The radial stiffness of each different sized anchor was compared to the stiffness of two vascular plugs currently on the market in figure 5. During radial force testing to determine device stiffness values, the 8mm devices exerted an average maximum radial force of 4.0N, while the AVP II exerted an average maximum radial force of 15.8N when oversized by 50% to the target vessel. Microscopic imaging of the 8mm PED anchor coil revealed that approximately 30% of the coil surface area is in contact with the vessel endothelium, which corresponds to 0.43cm2 of surface area. Given the estimated surface area of coils in contact with the vessel lumen, the PED anchor would exert a pressure of approximately 700mmHg on the vessel endothelium- less than half the pressure required to cause rupture in an autologous vein graft (Konig et al., 2009). When a 16mm AVP II was deployed within a flexible PVC tube with an inner diameter of 10mm, it was estimated that approximately 0.85cm2 of device surface area was in contact with the inner diameter of the tubing, resulting in a radial pressure of approximately 1,400mmHg. Given the proven safety and efficacy of the AVP II device that led to its FDA approval, and the markedly reduced radial force and pressure exerted by the PED anchor, it is unlikely that the PED coil anchor would cause vessel rupture or perforation in vivo. Prior to verification tests, it was hypothesized that the coil anchor would account for the vast majority of the radial force exerted by the PED. Radial stiffness testing revealed that this was indeed the case, as demonstrated by a maximum radial force of less than 0.5N for any foams tested.

Figure 5.

Figure 5

Maximum radial stiffness (mean ± one standard deviation, n = 5) in N/mm of a 14mm AVP and 16mm AVP II (St. Jude Medical, Inc.) compared to platinum alloy coils fabricated within the Biomedical Device Laboratory (BDL) at Texas A&M. The maximum radial force was measured while each device was radially compressed until the lumen diameter corresponded to a vessel size for which each device is 50% oversized. The maximum radial force was then divided by the change in diameter to produce a device stiffness constant that enables estimations of the total radial force exerted by each device when implanted in any sized vessel.*p<0.05 vs. all other devices, and **p<0.05 vs. 14mm AVP for a two-tail paired Student’s t-test.

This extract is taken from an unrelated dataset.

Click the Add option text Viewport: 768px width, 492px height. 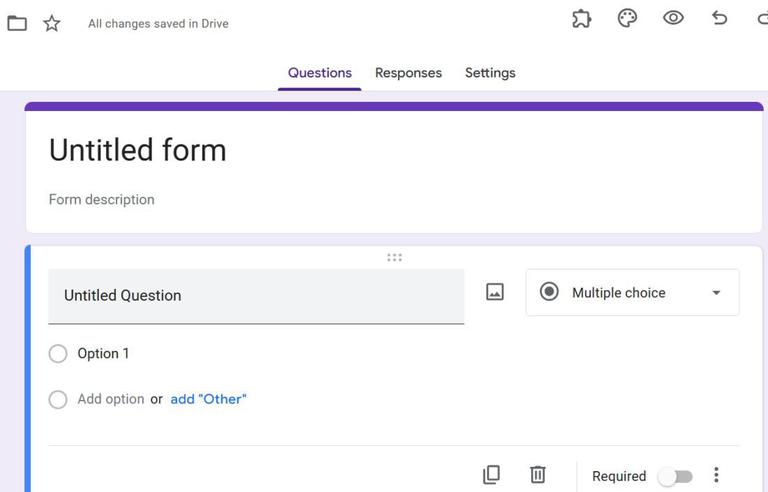click(111, 399)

3.3 Device Migration and Unintended Thromboembolism

To ensure the PED has a limited risk of migrating downstream and causing unintended thrombosis, studies were conducted in which the maximum flow rate was determined for each PED size for comparison to one of the market-leading embolic coils, Cook Medical’s NesterR Embolic Coil. Figure 6 summarizes the results from this analysis, which showed the PED can withstand equivalent or higher flow rates than Nester® coils. This analysis was also performed with only one Nester® coil within the mock vein, whereas at least three coils are typically implanted to achieve complete vessel occlusion in the clinic (Kipshidze et al., 2005). If three coils were implanted into the test section, the pressure drop across the device mass would drastically increase, and the maximum flow rate for these coils would likely decrease further.

Figure 6.

Figure 6

Comparison of the maximum flow rate (mean ± one standard deviation, n = 3 for Nester® Coils and n = 4 for PED devices) commercial embolic coils and the PED technology under investigation can withstand without migrating downstream and causing undesired thromboembolism.

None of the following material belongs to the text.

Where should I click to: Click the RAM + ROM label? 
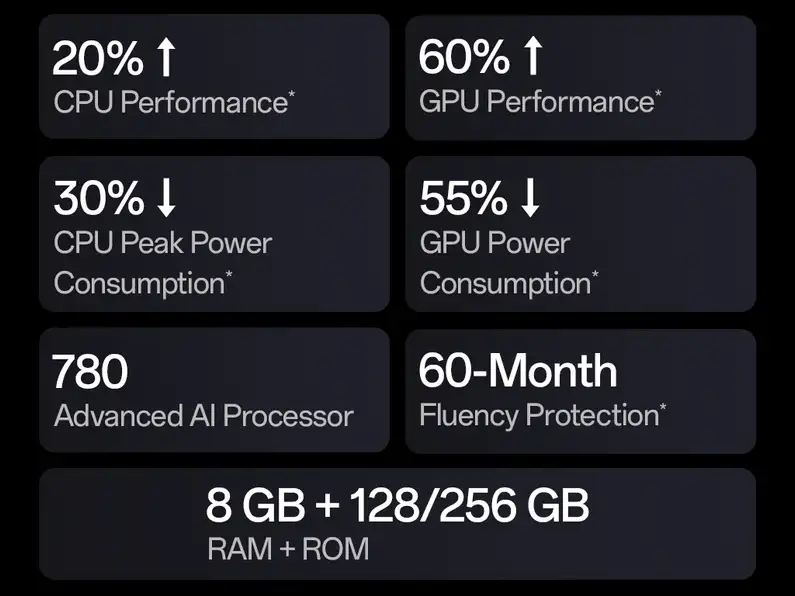pos(288,549)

3.4 Blood Perfusion Studies and Histology

During in vitro blood flow studies, complete occlusion of the foam device was observed at 270 seconds. Complete occlusion was evidenced by flow diverting through the pressure relief valve. At this point, the pressure within the vein model created by thrombus formation exceeded the pressure relief valve setting and flow was diverted through the bypass pathway. In order to show the most dramatic change in cellular deposition throughout the foam device, figure 7 shows a histologic comparison between samples perfused with blood for 30 and 270 seconds.

Figure 7.

Figure 7

Histology results showing foam samples perfused with blood for 30sec in row A, and samples perfused for 270sec in row B. Samples 1, 2, and 3 correspond to proximal, middle, and distal locations within the device, respectively. All samples were analyzed using PTAH to stain erythrocytes pinkish red and fibrin and leukocytes purple.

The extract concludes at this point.